We extract the concrete concepts for the candidate sentences by the Part-of-speech (POS) tagger (Wei et al., 2024). We collect the nouns as anchors and calculate the Term Frequency-Inverse Document Frequency (TF-IDF) to select the representative terms. As shown in Figure 4, the concepts lie in a long-tailed distribution, leading to a biased probability estimation. Hence, we aggregate the high-frequency terms based on the detector results and divide the candidate set into subsets for better-detailed alignments.

Figure 4.

A bar chart shows concept frequency by label, with a steep decline from the highest values and the top 100 concepts highlighted on the left.

View large Download slide

The bar chart titled concept frequency plots labels on the horizontal axis and frequencies on the vertical axis, ranging from 0 to about 2000. Bars are ordered from highest to lowest frequency, forming a long tail distribution. The leftmost section is enclosed by a highlighted box and labelled top 100, showing the most frequent concepts. These bars start close to 2000 and decrease rapidly to around 1000 within the highlighted region. Beyond the top 100, frequencies continue to decline gradually across many labels, with most concepts appearing far less often than the highest ranked ones.

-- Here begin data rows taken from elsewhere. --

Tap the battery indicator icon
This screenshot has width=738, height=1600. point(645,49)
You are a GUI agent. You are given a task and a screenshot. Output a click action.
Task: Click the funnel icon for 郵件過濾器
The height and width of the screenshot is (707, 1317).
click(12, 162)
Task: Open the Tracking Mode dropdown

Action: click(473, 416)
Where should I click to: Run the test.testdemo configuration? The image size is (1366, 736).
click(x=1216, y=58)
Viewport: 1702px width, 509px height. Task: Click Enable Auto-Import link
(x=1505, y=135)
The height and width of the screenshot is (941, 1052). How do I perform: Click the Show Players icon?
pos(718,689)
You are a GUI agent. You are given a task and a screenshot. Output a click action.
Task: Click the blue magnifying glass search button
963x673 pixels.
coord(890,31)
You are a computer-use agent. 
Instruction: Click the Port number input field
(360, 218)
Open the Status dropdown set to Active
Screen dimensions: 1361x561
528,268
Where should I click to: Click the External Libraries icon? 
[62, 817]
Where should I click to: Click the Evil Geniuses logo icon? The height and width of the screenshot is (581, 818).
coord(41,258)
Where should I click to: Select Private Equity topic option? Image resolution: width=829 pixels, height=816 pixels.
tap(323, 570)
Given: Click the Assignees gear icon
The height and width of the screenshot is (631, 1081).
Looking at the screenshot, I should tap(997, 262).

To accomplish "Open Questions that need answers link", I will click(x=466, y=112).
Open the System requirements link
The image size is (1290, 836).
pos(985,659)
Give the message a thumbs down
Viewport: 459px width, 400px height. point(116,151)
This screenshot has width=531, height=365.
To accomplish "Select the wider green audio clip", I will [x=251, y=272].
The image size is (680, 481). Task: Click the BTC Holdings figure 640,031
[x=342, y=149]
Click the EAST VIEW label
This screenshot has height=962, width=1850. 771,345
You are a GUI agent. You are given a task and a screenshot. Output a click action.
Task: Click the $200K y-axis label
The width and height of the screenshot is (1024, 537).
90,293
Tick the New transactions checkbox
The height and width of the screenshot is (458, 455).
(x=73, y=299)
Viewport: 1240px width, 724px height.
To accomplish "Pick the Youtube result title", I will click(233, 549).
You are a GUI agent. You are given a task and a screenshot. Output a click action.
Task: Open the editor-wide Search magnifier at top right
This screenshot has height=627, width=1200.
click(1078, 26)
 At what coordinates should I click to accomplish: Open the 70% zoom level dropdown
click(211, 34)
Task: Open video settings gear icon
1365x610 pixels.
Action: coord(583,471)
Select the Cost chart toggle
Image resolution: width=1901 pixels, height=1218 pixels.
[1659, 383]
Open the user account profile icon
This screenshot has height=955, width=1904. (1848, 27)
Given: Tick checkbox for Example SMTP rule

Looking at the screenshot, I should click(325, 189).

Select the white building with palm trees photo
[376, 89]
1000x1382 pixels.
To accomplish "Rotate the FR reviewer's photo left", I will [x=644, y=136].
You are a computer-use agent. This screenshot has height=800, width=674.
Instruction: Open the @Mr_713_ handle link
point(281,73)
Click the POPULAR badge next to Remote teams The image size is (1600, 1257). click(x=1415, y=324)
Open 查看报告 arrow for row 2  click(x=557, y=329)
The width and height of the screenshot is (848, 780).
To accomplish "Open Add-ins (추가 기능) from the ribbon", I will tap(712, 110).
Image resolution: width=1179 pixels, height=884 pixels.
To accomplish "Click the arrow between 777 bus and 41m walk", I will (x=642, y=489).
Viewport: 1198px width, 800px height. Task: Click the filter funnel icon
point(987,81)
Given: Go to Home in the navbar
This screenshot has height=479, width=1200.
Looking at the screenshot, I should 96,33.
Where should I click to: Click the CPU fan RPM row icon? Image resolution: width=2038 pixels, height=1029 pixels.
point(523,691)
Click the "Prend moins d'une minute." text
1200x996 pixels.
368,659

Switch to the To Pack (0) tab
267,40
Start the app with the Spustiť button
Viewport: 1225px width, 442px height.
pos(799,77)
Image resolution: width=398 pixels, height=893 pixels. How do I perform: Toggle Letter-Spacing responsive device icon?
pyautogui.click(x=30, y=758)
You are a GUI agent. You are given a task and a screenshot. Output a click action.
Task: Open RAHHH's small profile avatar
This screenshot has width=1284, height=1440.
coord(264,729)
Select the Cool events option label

The frequency bar chart of the extracted corpus concepts. Top ten concepts and the corresponding counts are (‘man’, 36743), (‘woman’, 23845), (‘people’, 12810), (‘shirt’, 12743), (‘girl’, 10035), (‘dog’, 10030), (‘boy’, 9393), (‘men’, 8005), (‘child’, 7746), (‘street’, 7435), (‘group’, 6959), (‘front’, 6857), (‘water’, 5489), (‘hat’, 4075), (‘person’, 3810), (‘ball’, 3679), (‘jacket’, 3365), (‘building’, 3334), (‘hand’, 3113), and (‘player’, 3099)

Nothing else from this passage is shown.